### The task
From the data underneath, reproduce exactly the stretch that begins at the line with "Click the 继续使用免费版本 button" and ends after the line with "Screen dimensions: 1201x1028".

### Material provided
- Opening Delimiter -
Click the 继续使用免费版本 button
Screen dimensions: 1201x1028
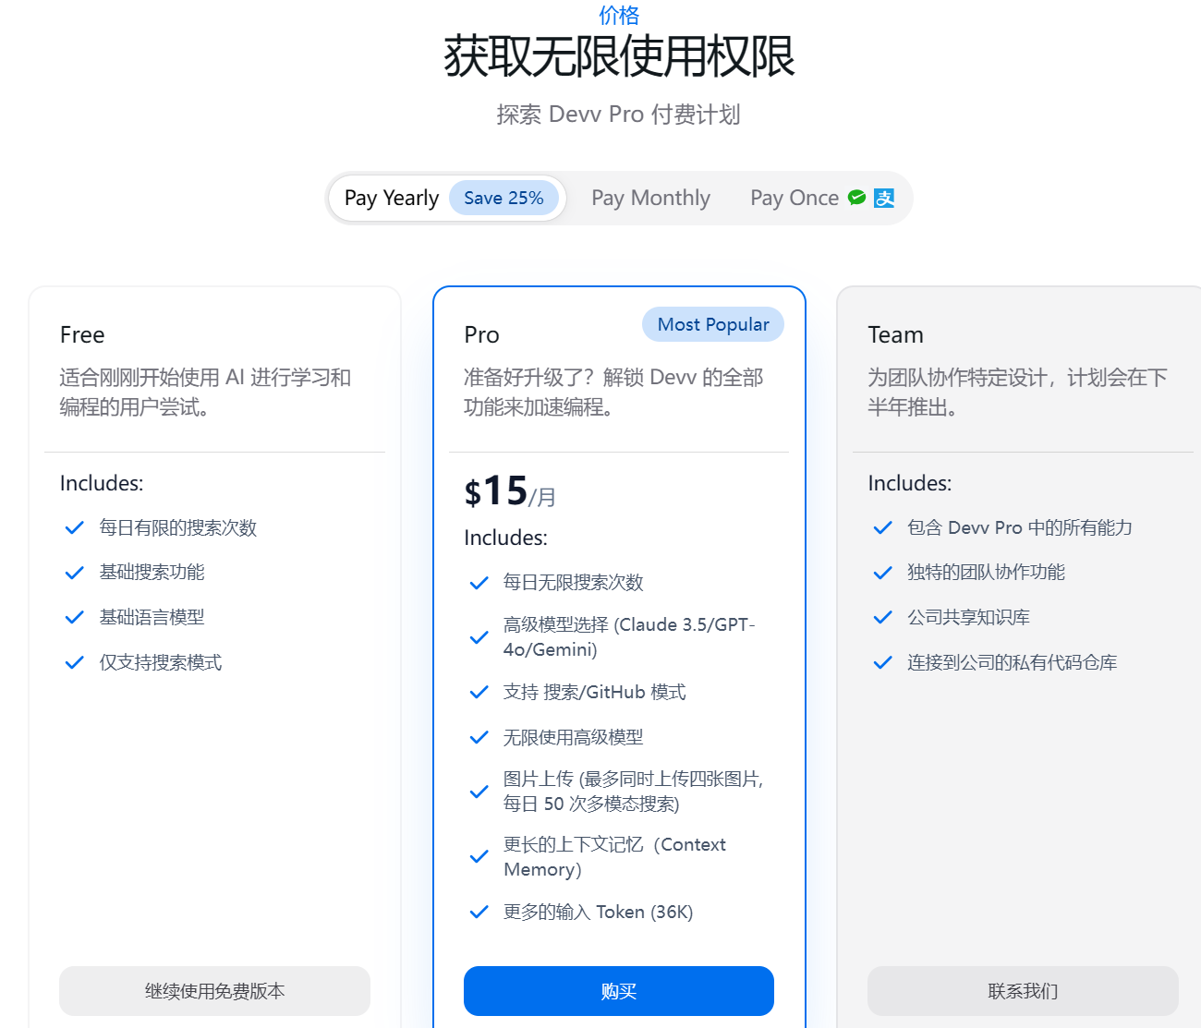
- Closing Delimiter -
- Opening Delimiter -
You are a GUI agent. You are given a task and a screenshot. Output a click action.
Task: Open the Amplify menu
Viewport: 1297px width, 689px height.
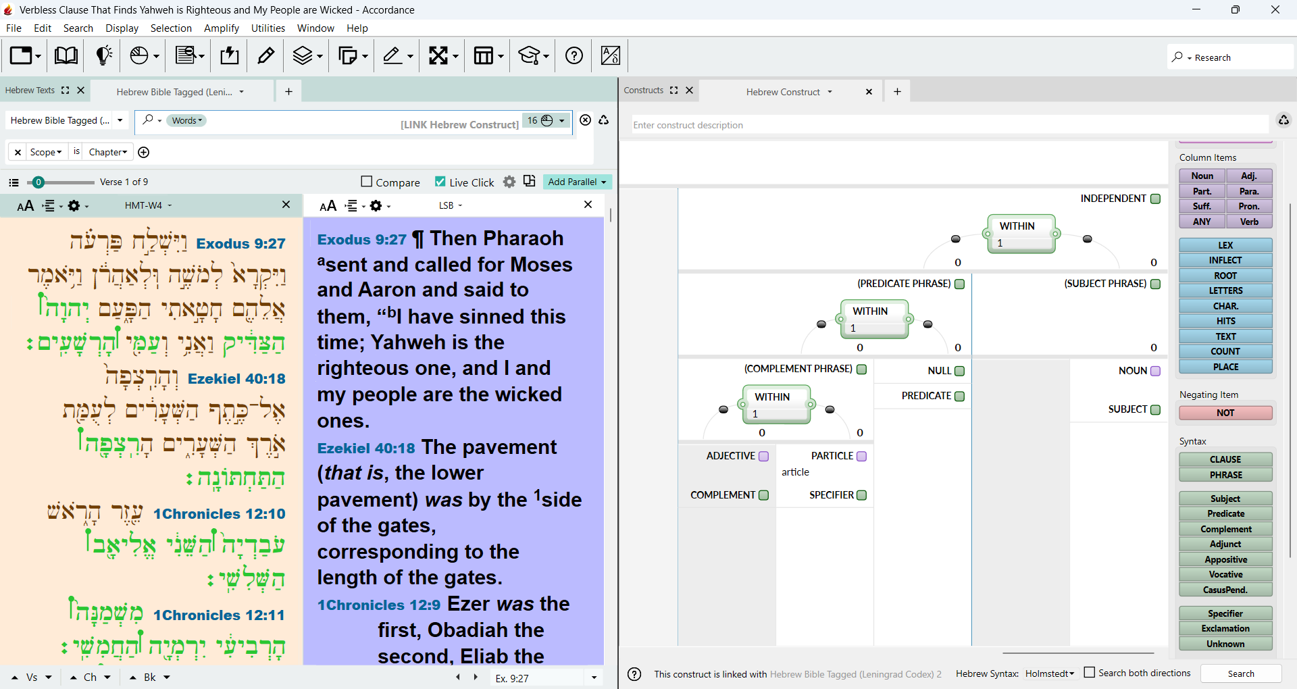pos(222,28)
- Closing Delimiter -
### Exercise answer
Click the 继续使用免费版本 button
Screen dimensions: 1201x1028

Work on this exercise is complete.